イベントへの参加は、上記でも記載したように新しい仲間ができたり、たくさんの情報に出会えたりと、新しい世界が待っています。そして、少しずつ山に通い出したら大会にエントリーしてみましょう。「大会に出るレベルじゃない」と思う必要はありません。いきなり高いレベルの大会に出る必要はありませんが、初心者に優しい大会は制限時間もゆっくりなので完走できる可能性も高いです。

Rock’n Bear

まずは距離が短い(20km以下がオススメ)大会を探してエントリーしてみてください。20kmの山を走る上で必要な装備や準備をいやでも考えなければならないですし、考えることをするようになります。自分にとって必要なもの、必要ではないものを知るためにも、大会はいい機会です。

そして、完走できると「次はもっと長く」「次はもっと楽に」と次のステップが待っているのと、完走した達成感や爽快感は何事にも変えられません。私も初めて出た山岳レースからは10年くらい経ちますが、今でも初めてのレースのことはよく覚えています。

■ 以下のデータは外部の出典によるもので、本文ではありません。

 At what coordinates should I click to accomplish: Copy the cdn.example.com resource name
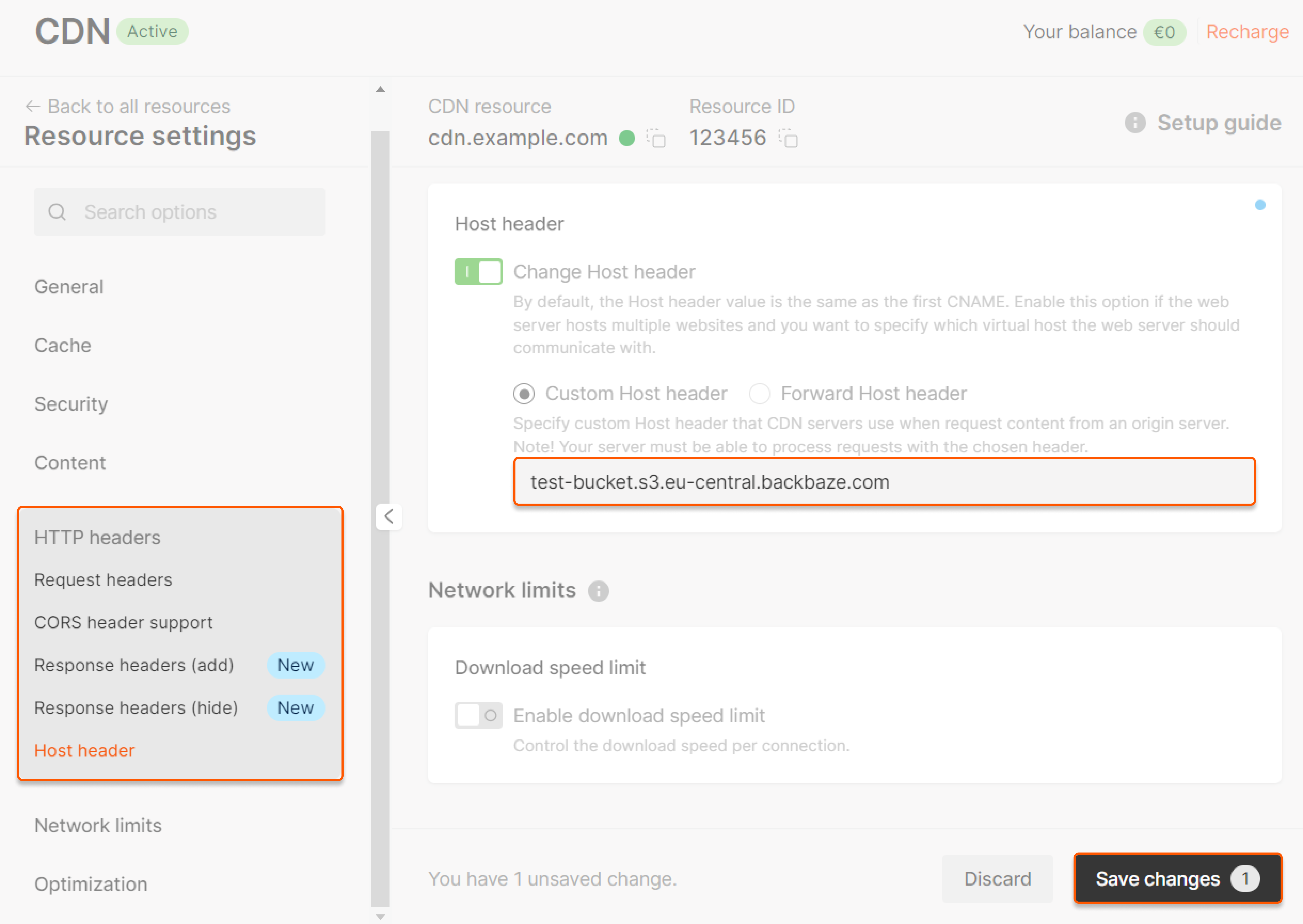point(656,138)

とにかくオススメなので、ぜひ考えずにエントリーしてみることをオススメいたします。

まとめ

今回は、トレイルランニングとは?というところから、トレイルランニングの魅力、知っておくべきルールとマナー、トレーニング方法やトレイルランニングの始め方について確認してみました。
難しいことは考えなくていいので、このブログを読んでまずは小さな第一歩を踏み出していただけたら幸いです。